Panel Provides Open Access Insight in COVID-19 Era
Eleonora Presani’s first day as Executive Director of arXiv was March 16, 2020 – the same day that much of New York State was locked down.
Even though she was new to arXiv, the free, open-source science research database maintained and operated by Cornell, she immediately realized that some things needed to change.
“Basically out of nowhere we started to see over 100 [coronavirus-related] newspapers per week, ”Presani told an Oct. 19 panel, “Rapid response: How arXiv and other open access resources are adapting to the needs of the research community during the pandemic.”
“We needed to do something about it,” she said, “to make sure we could treat them to the same level of service that we provide for our other papers.”
The mission of arXiv is to make scholarly research that has not yet been published available to researchers around the world. When COVID-19 hit, that mission became even more urgent, as scientists rushed to learn more about the coronavirus and develop ways to control the pandemic. But he also highlighted the challenges facing pre-print servers, including arXiv, bioRxiv, and medRxiv, in providing easy access to a huge volume of research that has yet to be covered. peer review while minimizing the spread of potential disinformation.
With nearly 1.8 million articles in its collection, arXiv relies on a team of 185 volunteer moderators, supported by a small team of collaborators, to select the articles submitted. But since the majority of its content is in the fields of physics, mathematics and computer science, the organization needed to quickly increase its expertise in COVID-related research.

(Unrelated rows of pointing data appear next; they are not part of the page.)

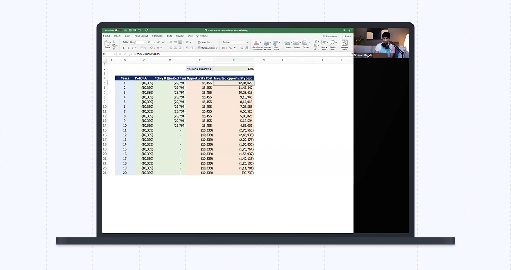Screen dimensions: 511x270
Task: Click the Save icon in title bar
Action: [x=130, y=30]
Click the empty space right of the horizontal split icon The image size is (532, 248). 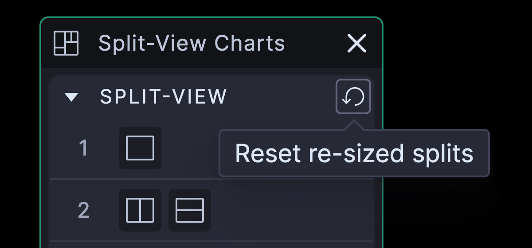pyautogui.click(x=293, y=210)
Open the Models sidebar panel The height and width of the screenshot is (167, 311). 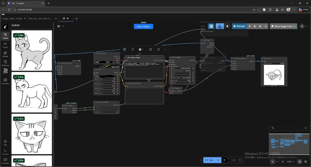click(x=5, y=54)
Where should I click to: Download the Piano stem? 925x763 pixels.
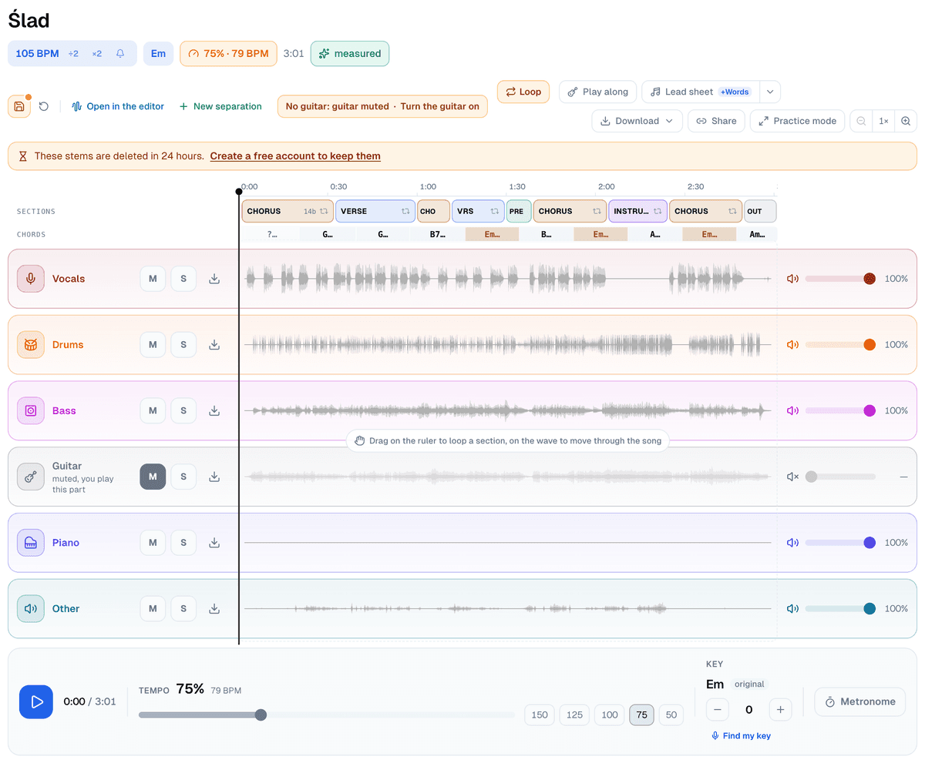pos(214,543)
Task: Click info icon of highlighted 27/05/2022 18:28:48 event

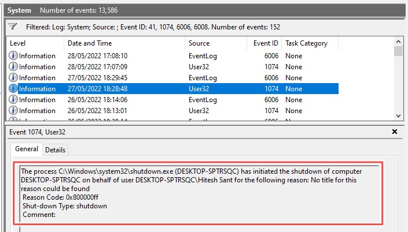Action: point(13,89)
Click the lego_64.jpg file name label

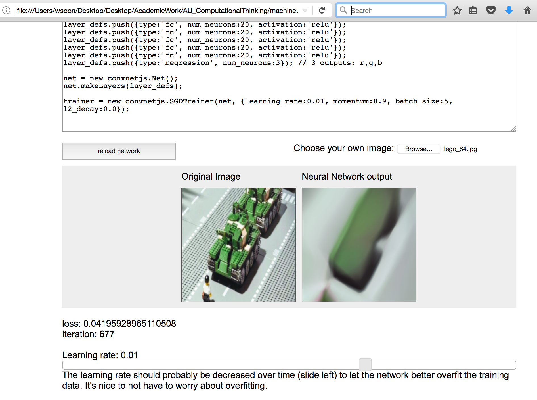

In addition to creating a new search category for articles on coronaviruses, arXiv has hired a Cornell postdoctoral researcher in biomedicine to help filter these articles for potentially misleading content. arXiv has also partnered with other organizations compiling open access research, in order to make these articles more easily accessible and to accelerate the pace of discovery around the world.
At bioRxiv and medRxiv – which have seen huge spikes in submissions as COVID-19 spread – moderators soon realized they needed improved measures to address the risk of harmful misinformation. When an article published in January claiming that the inserts in the coronavirus spike protein resembled protein sequences from HIV, technical issues with the paper sparked a storm of criticism that led to its removal, John Inglis said, co-founder of bioRxiv and medRxiv, during the panel.
“But we also noticed over the weekend that the diary was picked up by conspiracy-oriented websites discussing the possibility that the virus was human-designed,” Inglis said. “We have decided to post an additional disclaimer regarding the use of pre-prints – a large yellow banner that reminds readers that these are pre-prints and, among other things, should not. be reported in the US media as established news. ”
The sites, hosted by the Cold Spring Harbor Laboratory, also have additional screening practices in place, including a two-step review of each article. Screeners look for issues like plagiarism and claims that could harm the public if they turn out to be wrong, Inglis said.
“Part of it was a realization that in all the fury over hydroxychloroquine, for example, the race on the drug was such that patients who really needed hydroxychloroquine were denied it. access, ”he said. “We were very aware that we didn’t want to add to this problem or create another similar problem.”
The arXiv, bioRxiv and medRxiv articles are among those included in CORD-19 (COVID-19 Open Research Dataset), a new dataset made available to take advantage of artificial intelligence to make an vast mine of coronavirus research.
“We wanted to take all the research on COVID-19 and the coronavirus, going back to the 1960s and 1970s, when the initial research on the coronavirus began to be published, and make it available in a machine-readable format,” said panelist Sebastian Kohlmeier, CORD-19 Project Manager and Senior Director at Semantic Scholar, Allen Institute for Artificial Intelligence, which created CORD-19 in partnership with other research groups.
When CORD-19 started in March, it contained 29,000 items. Today there are more than 280,000.
“It has been absolutely amazing,” Kohlmeier said. “And one of the main drivers of making all content available was that many scientific publishers and preprint servers came together to make COVID-19 related research open access, which was a very important part. to make this research accessible to scientists. who wanted to analyze the entire universe of coronavirus research.